Woodstock Writers Fest convenes

Martha Frankel welcomes the writers. (photo by Dion Ogust)

Martha Frankel welcomes the writers. (photo by Dion Ogust)

As usual, the Woodstock Writers Festival begins its sixth year with the ever-popular story slam competition on the evening of Thursday, March 19, and ends on Sunday, March 22, with the signature panel Memoir-A-Go-Go, reflecting organizer Martha Frankel’s passion for the form. In between, an assortment of workshops, panels, readings, and interviews feature published writers of all kinds, including Chris Stein of the pop group “Blondie,” novelist Jane Smiley, memoirist Abigail Thomas, and many more.

Bestselling novelist and Woodstock resident Gail Godwin will participate in the panel “Tales of My Death Have Been Greatly Exaggerated: Publishing is Alive,” scheduled for Saturday March 20, 11:30 a.m. to 1:00 p.m., at the Kleinert/James Center for the Arts. Publishing professionals and authors will discuss how technology has altered the business in recent years, why it persists despite incursions from self-publishing, and tips on what it takes to get published in the modern world.

The long view will come from Godwin, whose book Publishing: A Writer’s Memoir (Bloomsbury, January 2015) discusses her nearly five decades of authorship, mapping the changes in publishing and relating stories of her teachers and colleagues, including Kurt Vonnegut and John Irving. At the other end of the career spectrum, thriller writer Jenny Milchman will talk about her own drive to be published, and how she succeeded after eleven years of determined struggle. Top editor Nan Gatewood Satter will moderate the panel, which also includes Mary Cummings, vice president and editorial director of digital publisher Diversion Books; Sara Carder, editorial director of the Penguin Random House imprint Jeremy P. Tarcher; and literary agent Ned Leavitt.


When asked if she’s nostalgic for the old days of publishing, Godwin, author of such literary novels as The Good Husband, Unfinished Desires, and Evensong, replied, “I’m not nostalgic, but I do feel relieved that I was as fortunate as I was under the circumstances. I’m not sure, given the kind of work I do, and the kind of introverted personality I have, that I could have done as well in this environment.”

The challenge of the modern world for writers, she feels, is how to balance between the private time needed for writing and the demands of building an Internet presence. While Godwin is not on Twitter or Facebook, she does have a website to interface with readers. “How much time do I give to the excess of information out there,” she mused, “and how much to absolutely honorable, frightening solitude? I think it was John Updike who said if he knew he had to go to the dentist in a week, he was building toward that, and it was affecting his work. I’m building toward this panel, which I think is going to be best panel I’ve ever been on.”
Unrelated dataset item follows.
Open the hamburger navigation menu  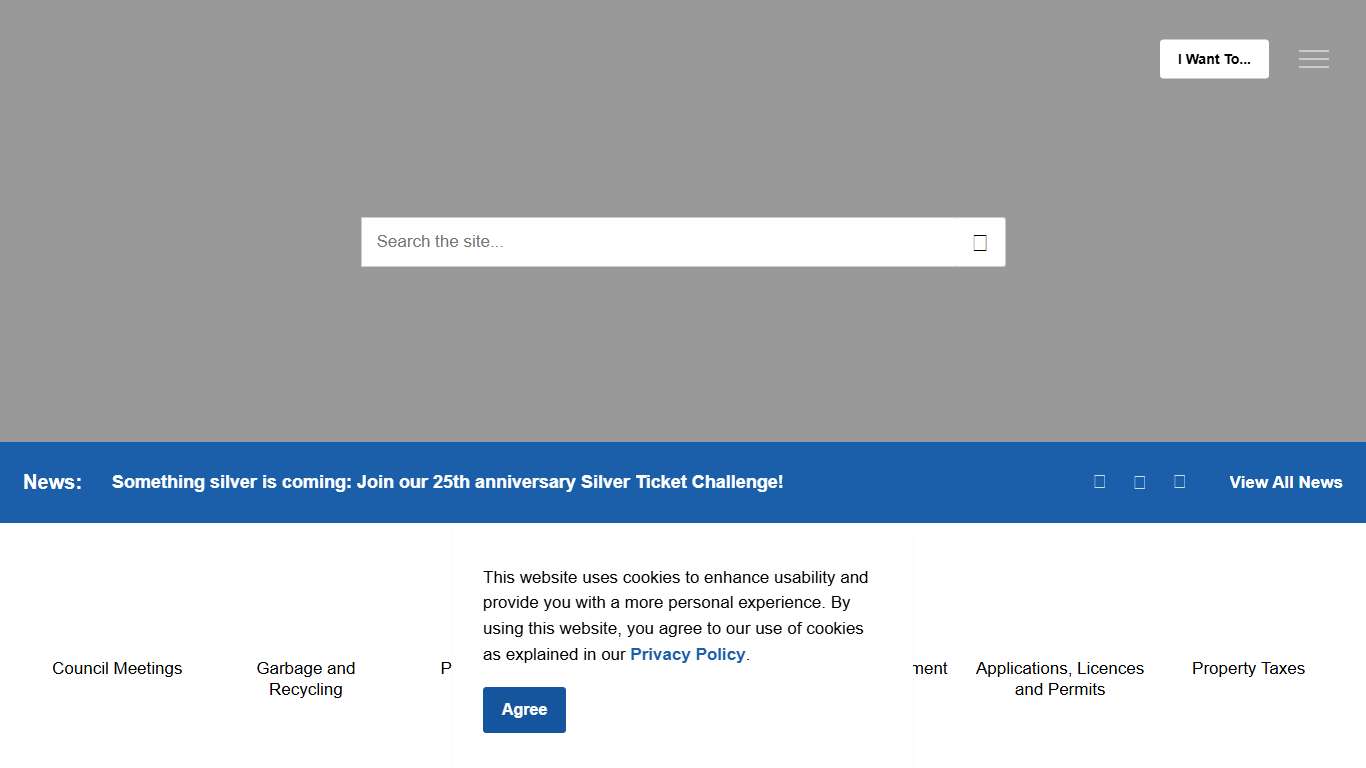tap(1313, 59)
Godwin praised Satter, who she said is well-prepared and has “put on paper for us what our best gifts are to give to an audience. I’m the wise old grey eminence, and I’m going to talk about the element of fear in today’s publishing, which I write about in my book.”

Her advice to aspiring authors is to put the emphasis on the writing. “There are so many people out there who want to write, who write little blogs about wanting to write. But if you care about writing and think it’s your vocation, you do that first, then you go out and seek an audience. That quiet, deep time is so important. Go for that deep, deep well.”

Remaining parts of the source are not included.